New AI steps up to help providers predict COVID outcomes

One value of the new algorithm, says researchers, is that it distills the overall risk to an easily interpretable value, which can be used to ‘flag’ patients in a way so they are not missed.
Jeff Rowe

One of the many vexing attributes of COVID-19 is the fact that it manifests in patients in variable and unpredictable ways.

But healthcare teams may soon be able to better predict whether a patient’s condition is going to improve or deteriorate with a new algorithm developed by a team of researchers from Michigan Medicine and published in British Journal of Anaesthesia. 

According to the study, “Machine learning techniques can be leveraged to improve the ability to predict which patients with COVID-19 are likely to require mechanical ventilation, identifying unrecognized bellwethers and providing insight into the constellation of accompanying signs of respiratory failure in COVID-19.’’

As Nicholas J. Douville, M.D., Ph.D., of Michigan Medicine’s Department of Anesthesiology and one of the study’s lead authors, explained the problem, “You can see large variability in how different patients with COVID-19 do, even among close relatives with similar environments and genetic risk. At the peak of the surge, it was very difficult for clinicians to know how to plan and allocate resources.”

To develop the algorithm, researchers looked at a set of patients with COVID-19 hospitalized during the first pandemic surge from March to May 2020 and modeled their clinical course using inputs such as a patient’s age, whether they had underlying medical conditions and what medications they were on when entering the hospital. They also factored in variables that changed while hospitalized, such as vital signs like blood pressure, heart rate,and oxygenation ratio. The goal was to discover which of these data points would help best predict which patients would require a mechanical ventilator or die within 24 hours.

The model was able to predict mechanical ventilation most accurately based on key vital signs, including oxygen saturation ratio, respiratory rate, heart rate, blood pressure, and blood glucose level. The team examined data points at four-, eight-, 24-, and 48-hour increments to identify the optimal amount of time necessary to predict and intervene before a patient deteriorates.

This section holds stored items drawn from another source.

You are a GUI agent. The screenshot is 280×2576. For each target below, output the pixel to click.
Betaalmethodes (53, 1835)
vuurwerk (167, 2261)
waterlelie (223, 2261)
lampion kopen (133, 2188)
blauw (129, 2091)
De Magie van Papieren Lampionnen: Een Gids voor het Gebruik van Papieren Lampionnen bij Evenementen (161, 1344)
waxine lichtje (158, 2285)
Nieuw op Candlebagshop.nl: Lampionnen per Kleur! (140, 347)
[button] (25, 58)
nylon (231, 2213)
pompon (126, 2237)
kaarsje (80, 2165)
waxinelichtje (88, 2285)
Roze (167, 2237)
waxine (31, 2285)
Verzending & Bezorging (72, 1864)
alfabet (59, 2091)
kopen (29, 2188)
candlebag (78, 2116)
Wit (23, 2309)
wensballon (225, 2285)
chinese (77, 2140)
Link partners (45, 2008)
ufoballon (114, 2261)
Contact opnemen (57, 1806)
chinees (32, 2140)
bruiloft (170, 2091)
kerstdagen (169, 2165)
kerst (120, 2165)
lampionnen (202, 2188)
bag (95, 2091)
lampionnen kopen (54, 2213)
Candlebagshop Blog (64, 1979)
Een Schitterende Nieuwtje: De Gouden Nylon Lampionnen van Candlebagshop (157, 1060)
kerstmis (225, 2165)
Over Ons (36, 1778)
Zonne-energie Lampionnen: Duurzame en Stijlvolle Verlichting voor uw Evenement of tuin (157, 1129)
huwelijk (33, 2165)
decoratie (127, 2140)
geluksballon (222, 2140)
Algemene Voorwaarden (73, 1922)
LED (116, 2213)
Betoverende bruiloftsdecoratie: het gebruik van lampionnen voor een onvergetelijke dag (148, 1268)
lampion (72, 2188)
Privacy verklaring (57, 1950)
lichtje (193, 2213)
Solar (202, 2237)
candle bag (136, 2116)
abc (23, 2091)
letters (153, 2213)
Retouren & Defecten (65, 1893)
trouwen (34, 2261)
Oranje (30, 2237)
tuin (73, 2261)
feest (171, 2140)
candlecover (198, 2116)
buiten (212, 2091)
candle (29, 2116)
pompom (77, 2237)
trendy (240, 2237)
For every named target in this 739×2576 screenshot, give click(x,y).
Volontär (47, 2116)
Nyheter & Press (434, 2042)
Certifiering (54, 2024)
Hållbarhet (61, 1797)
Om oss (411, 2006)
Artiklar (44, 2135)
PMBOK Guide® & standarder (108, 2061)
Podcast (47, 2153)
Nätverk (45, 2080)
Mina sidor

While the algorithm worked best at shorter increments, researchers noted that the model maintained accuracy even two days before an adverse event

“The closer we were to the event, the higher our ability to predict, which we expected. But we were still able to predict the outcomes with good discrimination at 48 hours, giving providers time to make alterations to the patient’s care or to mobilize resources,” said Douville.

Going forward, the team expect that the algorithm can be integrated into existing clinical decision support tool already used in the ICU. In the short term, the study highlights patient characteristics that clinicians should consider when treating patients with COVID-19.